### Task details
The answer must consist of each line of the records below that contains the string "text".

━━━━━━━━

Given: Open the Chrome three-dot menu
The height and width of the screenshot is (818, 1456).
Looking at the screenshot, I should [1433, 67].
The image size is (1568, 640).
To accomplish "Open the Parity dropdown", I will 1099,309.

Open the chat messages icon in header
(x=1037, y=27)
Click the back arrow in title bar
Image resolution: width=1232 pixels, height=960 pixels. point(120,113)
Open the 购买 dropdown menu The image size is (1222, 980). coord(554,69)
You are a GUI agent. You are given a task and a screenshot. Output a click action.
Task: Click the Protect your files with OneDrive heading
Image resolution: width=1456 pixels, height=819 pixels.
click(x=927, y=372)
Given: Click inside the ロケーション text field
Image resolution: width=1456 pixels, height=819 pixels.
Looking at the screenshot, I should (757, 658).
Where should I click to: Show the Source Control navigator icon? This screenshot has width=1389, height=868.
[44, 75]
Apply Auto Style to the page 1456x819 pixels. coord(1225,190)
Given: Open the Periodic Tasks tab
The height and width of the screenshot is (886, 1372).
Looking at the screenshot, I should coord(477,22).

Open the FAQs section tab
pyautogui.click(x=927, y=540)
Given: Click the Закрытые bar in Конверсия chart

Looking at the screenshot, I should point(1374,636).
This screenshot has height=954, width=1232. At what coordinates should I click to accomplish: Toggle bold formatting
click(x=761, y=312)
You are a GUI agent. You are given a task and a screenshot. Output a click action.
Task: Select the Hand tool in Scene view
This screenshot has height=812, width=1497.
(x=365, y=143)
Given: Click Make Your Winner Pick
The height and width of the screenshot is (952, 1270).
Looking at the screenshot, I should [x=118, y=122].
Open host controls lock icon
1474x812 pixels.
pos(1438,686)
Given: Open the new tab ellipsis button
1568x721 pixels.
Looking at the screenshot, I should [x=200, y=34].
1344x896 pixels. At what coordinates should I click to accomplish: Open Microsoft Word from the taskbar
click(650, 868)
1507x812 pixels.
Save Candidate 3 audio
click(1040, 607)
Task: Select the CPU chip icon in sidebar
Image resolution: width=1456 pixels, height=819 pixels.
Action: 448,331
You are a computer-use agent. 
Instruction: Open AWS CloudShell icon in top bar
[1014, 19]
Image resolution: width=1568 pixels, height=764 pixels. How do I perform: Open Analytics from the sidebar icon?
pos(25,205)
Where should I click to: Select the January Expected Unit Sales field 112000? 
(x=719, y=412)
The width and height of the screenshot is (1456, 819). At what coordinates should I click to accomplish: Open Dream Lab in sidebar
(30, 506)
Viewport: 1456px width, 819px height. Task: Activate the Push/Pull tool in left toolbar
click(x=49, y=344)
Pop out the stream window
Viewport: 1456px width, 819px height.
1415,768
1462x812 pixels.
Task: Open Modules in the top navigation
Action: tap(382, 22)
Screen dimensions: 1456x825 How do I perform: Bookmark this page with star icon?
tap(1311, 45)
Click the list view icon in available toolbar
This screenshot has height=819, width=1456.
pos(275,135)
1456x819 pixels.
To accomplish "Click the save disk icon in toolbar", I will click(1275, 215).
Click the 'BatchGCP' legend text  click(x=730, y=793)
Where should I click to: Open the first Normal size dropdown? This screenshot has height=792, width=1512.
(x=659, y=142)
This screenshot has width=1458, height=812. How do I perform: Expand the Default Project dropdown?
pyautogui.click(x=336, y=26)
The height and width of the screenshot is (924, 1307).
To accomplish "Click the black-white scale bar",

━━━━━━━━

### Answer section
Given: Click inside the ロケーション text field
Click the 'BatchGCP' legend text  click(x=730, y=793)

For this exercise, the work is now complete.